Stored data

--*--

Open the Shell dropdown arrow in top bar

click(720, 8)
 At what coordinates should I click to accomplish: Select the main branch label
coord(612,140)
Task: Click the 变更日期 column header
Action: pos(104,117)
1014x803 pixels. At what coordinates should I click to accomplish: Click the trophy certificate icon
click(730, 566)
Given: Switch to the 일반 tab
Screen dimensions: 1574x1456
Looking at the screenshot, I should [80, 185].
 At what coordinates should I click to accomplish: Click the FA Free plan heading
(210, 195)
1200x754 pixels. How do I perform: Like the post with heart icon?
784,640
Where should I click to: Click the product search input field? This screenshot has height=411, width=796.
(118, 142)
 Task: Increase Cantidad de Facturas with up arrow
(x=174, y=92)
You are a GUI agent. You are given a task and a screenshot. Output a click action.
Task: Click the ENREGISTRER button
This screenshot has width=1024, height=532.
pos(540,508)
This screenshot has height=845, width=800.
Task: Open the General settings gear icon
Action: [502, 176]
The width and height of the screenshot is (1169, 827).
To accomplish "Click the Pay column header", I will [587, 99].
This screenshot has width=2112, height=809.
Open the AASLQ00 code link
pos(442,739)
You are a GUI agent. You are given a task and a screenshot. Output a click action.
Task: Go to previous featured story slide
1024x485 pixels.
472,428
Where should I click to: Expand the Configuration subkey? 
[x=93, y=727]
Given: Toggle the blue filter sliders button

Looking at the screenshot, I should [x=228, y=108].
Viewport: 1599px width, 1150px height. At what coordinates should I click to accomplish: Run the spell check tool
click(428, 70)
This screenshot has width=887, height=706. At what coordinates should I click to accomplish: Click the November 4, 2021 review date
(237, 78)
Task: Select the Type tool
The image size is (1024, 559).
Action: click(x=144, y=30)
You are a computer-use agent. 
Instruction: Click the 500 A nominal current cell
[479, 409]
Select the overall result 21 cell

--*--

→ Exercise prompt: Each record above must be given again exactly.

→ Answer space:
Open the Shell dropdown arrow in top bar

click(720, 8)
 At what coordinates should I click to accomplish: Select the main branch label
coord(612,140)
Task: Click the 变更日期 column header
Action: pos(104,117)
1014x803 pixels. At what coordinates should I click to accomplish: Click the trophy certificate icon
click(730, 566)
Given: Switch to the 일반 tab
Screen dimensions: 1574x1456
Looking at the screenshot, I should [80, 185].
 At what coordinates should I click to accomplish: Click the FA Free plan heading
(210, 195)
1200x754 pixels. How do I perform: Like the post with heart icon?
784,640
Where should I click to: Click the product search input field? This screenshot has height=411, width=796.
(118, 142)
 Task: Increase Cantidad de Facturas with up arrow
(x=174, y=92)
You are a GUI agent. You are given a task and a screenshot. Output a click action.
Task: Click the ENREGISTRER button
This screenshot has width=1024, height=532.
pos(540,508)
This screenshot has height=845, width=800.
Task: Open the General settings gear icon
Action: [502, 176]
The width and height of the screenshot is (1169, 827).
To accomplish "Click the Pay column header", I will [587, 99].
This screenshot has width=2112, height=809.
Open the AASLQ00 code link
pos(442,739)
You are a GUI agent. You are given a task and a screenshot. Output a click action.
Task: Go to previous featured story slide
1024x485 pixels.
472,428
Where should I click to: Expand the Configuration subkey? 
[x=93, y=727]
Given: Toggle the blue filter sliders button

Looking at the screenshot, I should [x=228, y=108].
Viewport: 1599px width, 1150px height. At what coordinates should I click to accomplish: Run the spell check tool
click(428, 70)
This screenshot has width=887, height=706. At what coordinates should I click to accomplish: Click the November 4, 2021 review date
(237, 78)
Task: Select the Type tool
The image size is (1024, 559).
Action: click(x=144, y=30)
You are a computer-use agent. 
Instruction: Click the 500 A nominal current cell
[479, 409]
Select the overall result 21 cell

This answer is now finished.